PBS demonstrated the iTX system to member stations at its technology conference in Las Vegas prior to NAB. While at NAB, OmniBus declared that iTX had been selected by PBS as the catch server for NGIS, with shipments scheduled for the third quarter. But Ed Caleca, senior VP of technology and operations for PBS, says PBS is still evaluating server vendors, with a decision likely this summer. (OmniBus Senior VP of Sales Dave Polyard confirms that no deal has been signed.)

OmniBus is already working with PBS on ACE, a new multichannel broadcast system designed to allow member stations to take advantage of modular technologies and automated workflows, including remote monitoring of on-air operations from PBS headquarters in Virginia. Other ACE vendors include Omneon Video Networks, Miranda Technologies and Broadview Software.

The NGIS catch servers would run separately from ACE, which is simply a technology option for stations, but could easily transfer files to that system. ACE functions like a “station in a box” and provides a comprehensive solution for playout, automation, master control and data movement. While ACE is configurable to a station's specific needs, a typical six-channel ACE system that provides one high-definition, four standard-def channels and one backup SD channel costs $1.5 million to $1.7 million.

That's a bit expensive for PBS stations that have already invested in a video server or automation system. Since ACE became available last spring, only five stations have implemented the system, although Caleca says six or seven more will soon follow.

The next ACE station will be WHYY Philadelphia, which is spending roughly $2 million on a six-channel ACE setup and an associated StorageTek digital-tape archive. That should be on-air by late June.

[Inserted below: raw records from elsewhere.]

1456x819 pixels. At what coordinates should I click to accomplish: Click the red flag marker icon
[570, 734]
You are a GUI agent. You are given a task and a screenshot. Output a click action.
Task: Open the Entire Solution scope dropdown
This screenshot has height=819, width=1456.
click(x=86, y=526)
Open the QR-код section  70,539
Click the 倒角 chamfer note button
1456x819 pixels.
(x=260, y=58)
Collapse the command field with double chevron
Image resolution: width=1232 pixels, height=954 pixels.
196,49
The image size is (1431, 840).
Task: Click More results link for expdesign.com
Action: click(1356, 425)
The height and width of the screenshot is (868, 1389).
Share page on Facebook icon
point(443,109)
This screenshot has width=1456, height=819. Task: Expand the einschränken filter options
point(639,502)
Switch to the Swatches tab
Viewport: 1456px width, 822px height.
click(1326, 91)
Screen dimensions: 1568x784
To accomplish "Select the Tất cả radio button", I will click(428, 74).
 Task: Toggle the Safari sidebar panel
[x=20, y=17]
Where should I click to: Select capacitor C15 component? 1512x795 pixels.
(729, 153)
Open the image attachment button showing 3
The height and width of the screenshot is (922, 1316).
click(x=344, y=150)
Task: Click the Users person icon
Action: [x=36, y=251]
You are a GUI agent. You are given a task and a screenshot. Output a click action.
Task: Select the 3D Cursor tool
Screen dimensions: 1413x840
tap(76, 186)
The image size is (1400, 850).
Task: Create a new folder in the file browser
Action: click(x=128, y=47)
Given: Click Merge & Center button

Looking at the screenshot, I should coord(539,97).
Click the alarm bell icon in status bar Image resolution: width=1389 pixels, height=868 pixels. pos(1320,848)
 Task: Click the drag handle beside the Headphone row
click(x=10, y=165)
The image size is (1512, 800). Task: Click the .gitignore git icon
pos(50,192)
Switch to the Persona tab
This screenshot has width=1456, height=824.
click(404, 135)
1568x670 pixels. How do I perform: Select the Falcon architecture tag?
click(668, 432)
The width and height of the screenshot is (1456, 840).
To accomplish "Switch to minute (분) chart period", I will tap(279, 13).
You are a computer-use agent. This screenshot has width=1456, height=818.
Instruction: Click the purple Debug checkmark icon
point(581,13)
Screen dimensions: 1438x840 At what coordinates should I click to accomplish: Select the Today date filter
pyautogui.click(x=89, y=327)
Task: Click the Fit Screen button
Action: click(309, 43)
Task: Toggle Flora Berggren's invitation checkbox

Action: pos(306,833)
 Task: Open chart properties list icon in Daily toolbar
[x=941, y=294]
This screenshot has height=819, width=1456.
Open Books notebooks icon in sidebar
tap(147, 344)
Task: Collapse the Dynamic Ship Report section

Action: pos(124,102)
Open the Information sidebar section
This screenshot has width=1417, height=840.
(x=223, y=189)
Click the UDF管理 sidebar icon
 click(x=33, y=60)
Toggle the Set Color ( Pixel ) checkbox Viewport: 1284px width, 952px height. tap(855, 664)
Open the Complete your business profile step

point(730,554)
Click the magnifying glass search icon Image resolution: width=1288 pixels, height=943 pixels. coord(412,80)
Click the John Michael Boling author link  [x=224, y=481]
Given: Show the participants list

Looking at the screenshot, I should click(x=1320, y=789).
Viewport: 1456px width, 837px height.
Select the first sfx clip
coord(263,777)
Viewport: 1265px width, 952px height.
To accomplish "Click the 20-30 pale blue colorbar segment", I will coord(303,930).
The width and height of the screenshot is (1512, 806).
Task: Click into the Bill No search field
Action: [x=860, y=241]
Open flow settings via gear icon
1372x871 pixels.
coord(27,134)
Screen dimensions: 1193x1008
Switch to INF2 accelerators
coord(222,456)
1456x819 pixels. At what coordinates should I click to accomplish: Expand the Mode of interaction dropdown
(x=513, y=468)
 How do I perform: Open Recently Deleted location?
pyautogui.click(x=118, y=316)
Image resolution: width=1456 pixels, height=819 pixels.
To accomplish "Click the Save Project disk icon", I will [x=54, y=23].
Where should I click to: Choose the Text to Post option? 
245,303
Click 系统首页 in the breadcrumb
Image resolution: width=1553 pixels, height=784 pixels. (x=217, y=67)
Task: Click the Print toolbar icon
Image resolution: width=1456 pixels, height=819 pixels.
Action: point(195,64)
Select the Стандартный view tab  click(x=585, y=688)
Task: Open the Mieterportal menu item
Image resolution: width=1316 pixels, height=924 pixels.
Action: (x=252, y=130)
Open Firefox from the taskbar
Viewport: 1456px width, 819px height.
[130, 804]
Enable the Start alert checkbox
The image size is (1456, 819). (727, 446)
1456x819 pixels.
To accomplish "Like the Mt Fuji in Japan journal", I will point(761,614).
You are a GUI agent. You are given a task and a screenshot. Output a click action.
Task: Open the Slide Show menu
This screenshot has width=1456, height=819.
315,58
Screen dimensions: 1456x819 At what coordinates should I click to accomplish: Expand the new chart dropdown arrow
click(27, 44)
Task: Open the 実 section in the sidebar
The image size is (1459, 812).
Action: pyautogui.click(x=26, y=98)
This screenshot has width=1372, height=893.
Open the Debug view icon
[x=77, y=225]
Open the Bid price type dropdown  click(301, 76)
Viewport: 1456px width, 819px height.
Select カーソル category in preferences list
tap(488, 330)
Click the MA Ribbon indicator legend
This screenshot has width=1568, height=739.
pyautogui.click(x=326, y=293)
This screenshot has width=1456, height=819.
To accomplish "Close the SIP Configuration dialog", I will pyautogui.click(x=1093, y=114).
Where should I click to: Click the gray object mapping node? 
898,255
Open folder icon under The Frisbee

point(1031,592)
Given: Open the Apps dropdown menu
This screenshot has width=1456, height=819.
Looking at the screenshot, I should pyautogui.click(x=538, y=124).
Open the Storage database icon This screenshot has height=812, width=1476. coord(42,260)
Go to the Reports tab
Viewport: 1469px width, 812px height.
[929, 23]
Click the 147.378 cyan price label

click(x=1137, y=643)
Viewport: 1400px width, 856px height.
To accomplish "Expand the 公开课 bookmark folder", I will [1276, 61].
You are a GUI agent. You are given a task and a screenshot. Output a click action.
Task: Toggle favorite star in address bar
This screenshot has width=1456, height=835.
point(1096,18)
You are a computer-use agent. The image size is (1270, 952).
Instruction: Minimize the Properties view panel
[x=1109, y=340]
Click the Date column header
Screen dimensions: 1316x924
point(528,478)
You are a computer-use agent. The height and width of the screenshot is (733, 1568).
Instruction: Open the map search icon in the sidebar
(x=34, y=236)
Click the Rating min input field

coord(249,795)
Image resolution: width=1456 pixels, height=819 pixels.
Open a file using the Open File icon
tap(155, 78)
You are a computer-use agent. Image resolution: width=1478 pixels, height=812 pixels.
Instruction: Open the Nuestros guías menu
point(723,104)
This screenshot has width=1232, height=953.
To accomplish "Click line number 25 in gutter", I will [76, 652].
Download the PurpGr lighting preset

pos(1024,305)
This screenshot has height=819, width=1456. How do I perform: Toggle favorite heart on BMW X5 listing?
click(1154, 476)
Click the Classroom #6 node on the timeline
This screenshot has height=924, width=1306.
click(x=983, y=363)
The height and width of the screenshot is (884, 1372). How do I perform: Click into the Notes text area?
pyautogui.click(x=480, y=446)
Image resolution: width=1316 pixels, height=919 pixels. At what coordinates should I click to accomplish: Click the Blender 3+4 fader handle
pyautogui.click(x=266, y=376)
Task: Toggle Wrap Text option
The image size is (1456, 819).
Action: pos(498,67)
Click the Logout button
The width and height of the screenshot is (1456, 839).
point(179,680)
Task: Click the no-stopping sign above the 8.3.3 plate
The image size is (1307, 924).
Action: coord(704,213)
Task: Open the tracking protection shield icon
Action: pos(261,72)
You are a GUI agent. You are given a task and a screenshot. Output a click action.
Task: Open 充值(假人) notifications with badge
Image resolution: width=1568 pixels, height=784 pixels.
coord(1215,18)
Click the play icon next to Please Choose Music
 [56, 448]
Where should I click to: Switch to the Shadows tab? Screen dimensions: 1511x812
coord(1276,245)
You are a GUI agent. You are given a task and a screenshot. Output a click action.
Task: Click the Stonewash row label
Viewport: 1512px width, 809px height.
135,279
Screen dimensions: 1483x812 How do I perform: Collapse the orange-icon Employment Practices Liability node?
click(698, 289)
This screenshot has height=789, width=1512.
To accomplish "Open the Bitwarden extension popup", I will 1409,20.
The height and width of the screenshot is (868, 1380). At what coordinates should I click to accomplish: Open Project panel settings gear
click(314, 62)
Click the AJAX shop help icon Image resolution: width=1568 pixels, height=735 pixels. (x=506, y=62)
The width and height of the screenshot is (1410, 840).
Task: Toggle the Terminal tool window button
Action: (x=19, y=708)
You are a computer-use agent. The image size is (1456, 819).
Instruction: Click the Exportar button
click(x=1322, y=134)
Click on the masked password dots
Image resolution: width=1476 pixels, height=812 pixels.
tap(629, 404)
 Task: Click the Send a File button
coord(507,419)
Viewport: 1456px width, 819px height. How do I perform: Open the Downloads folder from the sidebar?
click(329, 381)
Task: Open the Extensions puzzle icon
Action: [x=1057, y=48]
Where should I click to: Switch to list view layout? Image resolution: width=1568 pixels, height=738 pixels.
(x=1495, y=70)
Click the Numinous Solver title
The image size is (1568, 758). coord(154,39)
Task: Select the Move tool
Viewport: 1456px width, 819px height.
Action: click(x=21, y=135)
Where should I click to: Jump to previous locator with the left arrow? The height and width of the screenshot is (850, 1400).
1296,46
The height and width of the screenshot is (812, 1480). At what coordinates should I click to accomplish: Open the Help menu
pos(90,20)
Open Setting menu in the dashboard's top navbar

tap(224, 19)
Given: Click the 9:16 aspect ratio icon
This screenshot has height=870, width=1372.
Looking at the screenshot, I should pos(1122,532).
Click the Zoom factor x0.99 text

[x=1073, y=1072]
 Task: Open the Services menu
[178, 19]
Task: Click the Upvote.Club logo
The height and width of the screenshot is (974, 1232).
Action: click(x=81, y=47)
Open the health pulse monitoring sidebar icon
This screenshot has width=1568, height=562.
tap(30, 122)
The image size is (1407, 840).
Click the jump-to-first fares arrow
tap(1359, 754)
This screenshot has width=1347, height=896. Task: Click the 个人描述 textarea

Purchasing the ACE system made economic sense for WHYY. “We did not have an automation system running, so we didn't have a large investment for automation,” says Chief Technology Officer Bill Weber. “We also incorporated a powerful library system, as we're very much into building a library of content. When we looked at the cost of buying an automation system in the traditional way and added a library system on top of that, it was approaching the same number.”